Please reproduce the rows verbatim from their first line through the line containing "The height and", including both of those lines.

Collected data
▬▬▬▬▬▬▬▬▬▬

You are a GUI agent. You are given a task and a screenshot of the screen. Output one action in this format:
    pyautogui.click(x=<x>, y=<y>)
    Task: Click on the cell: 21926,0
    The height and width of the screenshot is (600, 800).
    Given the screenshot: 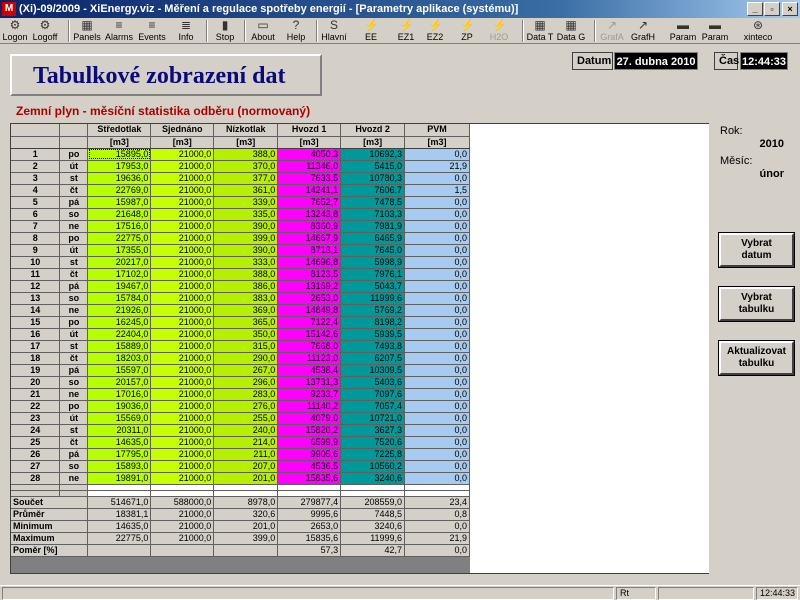 What is the action you would take?
    pyautogui.click(x=120, y=310)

▬▬▬▬▬▬▬▬▬▬

» YOUR SOLUTION:
You are a GUI agent. You are given a task and a screenshot of the screen. Output one action in this format:
    pyautogui.click(x=<x>, y=<y>)
    Task: Click on the cell: 21926,0
    The height and width of the screenshot is (600, 800).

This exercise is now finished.